I have days here and there where I feel mostly “normal,” but then I steep all night in guilt from feeling any bit of “fine” or even happy.

My heart has been especially heavy in the last few weeks again. I’m fairly certain after a lot of reflection on this backslide that it is the sense that fall is approaching. Back to school time means more reminders of milestones I will never see for Ava. We’ve entered the part of the year when I was pregnant, so every few days, I am reminded of where I was and what it was like last year. And then I think about the upcoming holidays – the Halloween that won’t be Ava’s first, nor will I be able to participate in bringing my baby in a costume to work to “trick-or-treat,” and no need to go into why Thanksgiving and Christmas will be hard.

My heart is heavy. I spend a lot of time making sure that I am carrying the weight well so that I don’t inconvenience others, even though I tell myself constantly that others opinions don’t matter.

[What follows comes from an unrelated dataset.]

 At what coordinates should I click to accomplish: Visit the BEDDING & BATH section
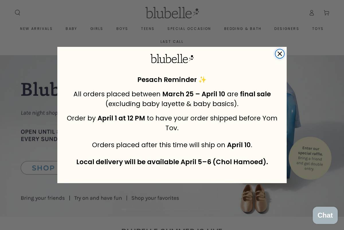[x=243, y=28]
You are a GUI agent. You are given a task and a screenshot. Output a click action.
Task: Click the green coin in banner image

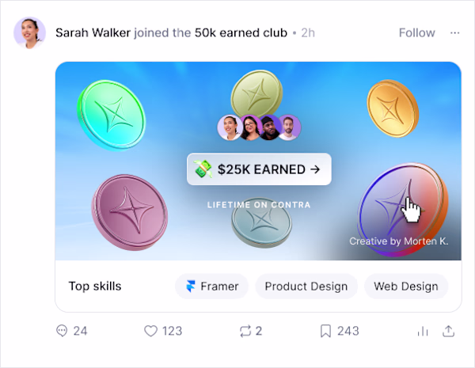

I’m trying my best to lift myself up. I have been trying to continue to run – I actually placed 4th in my age group in a 5K as part of a corporate challenge, and I was so proud of myself. I try to find things to do and look forward to… I’m going back to school next week to continue working toward my second Bachelor’s degree. We are trying to conceive again, but at the end of each cycle it’s a week of pleading with the universe and then a big fat disappointment. Oh how I hope it happens soon and that I can carry this baby safely long enough that it can be my last time going through this awful TTC rollercoaster. I know a baby won’t fix my broken heart, but I also know that the longer my arms are empty, the heavier I feel.